(Aim of the task): In the passage about exercise and women's safety, by what percentage did downloads of the 'Couch to 5K' app rise within a month of the first lockdown?

(Passage provided):
::::::::::

I had intended to write a piece this week reminding of the physical, as well as mental, benefits of regular exercise. One of the few positives to come from the ongoing pandemic may be our increased attention to mental health and physical strength, given that Covid primarily attacks our respiratory systems.

Exercise is a mood-booster, improves sleep and enhances our immune systems, to name only a few benefits – all of which a lot of us have become acutely aware of throughout the last year. According to the NHS website, within a month of the start of the first lockdown in March 2020, there was a 92 percent rise in the number of downloads for the ‘Couch to 5K’ app alone.

Undoubtedly stats like these indicate an increase in our general awareness of the benefits of exercise. But I think it would be remiss of me to fail to acknowledge the angst that many people, particularly women, feel about exercising in public.

Just over a week since International Women’s Day, the death of innocent young woman Sarah Everard as she walked home on an evening in London, has prompted serious concerns over women’s safety.

In a time when our everyday freedoms have been restricted, exercising and going for walks has become a daily routine; a kind of ritual for some of us to de-stress and temporarily escape the uncertainties of the present. But Sarah’s death has brought to the foreground a societal issue that has long been overlooked.

Women do not feel safe to exercise alone outdoors.

Cat-calls, wolf-whistles, the bibbing of cars. All of these things women will experience, regardless of age or walk of life, and they have seemingly become an inevitable part of exercising outdoors.

While Wales’ education minister has voiced her alarm, stating, it's “a damning indictment” that women feel unsafe to exercise alone outdoors, it seems telling that it has taken the murder of an innocent young woman, to prompt long overdue recognition of this issue.

::::::::::

(Dataset section):
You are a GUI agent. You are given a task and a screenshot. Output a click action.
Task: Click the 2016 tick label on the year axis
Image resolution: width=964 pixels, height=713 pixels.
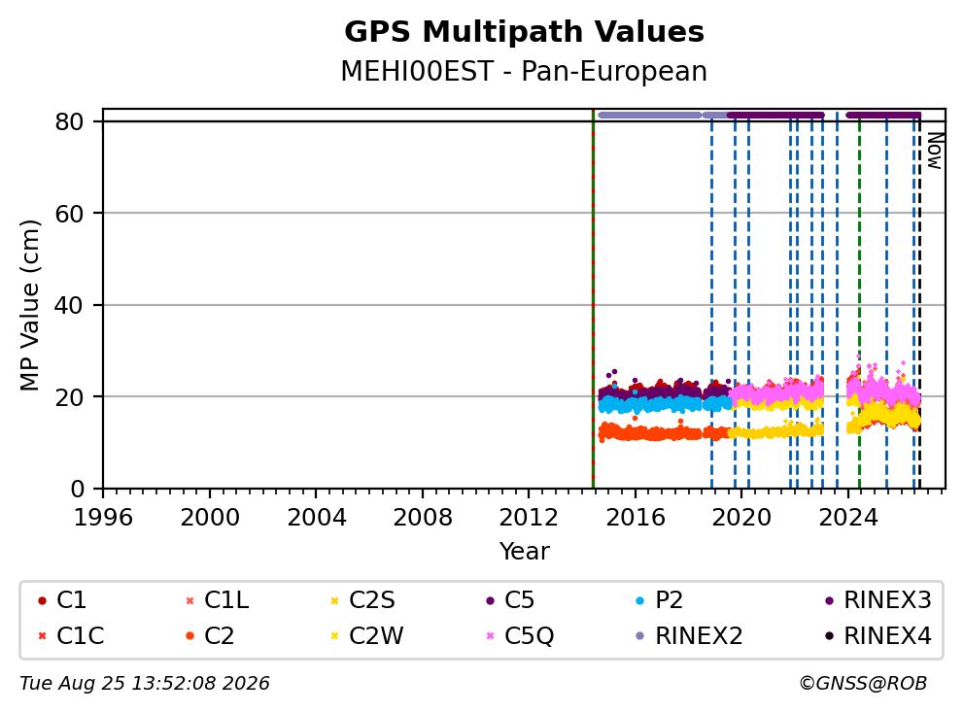tap(636, 518)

::::::::::

(Exercise response): 92 percent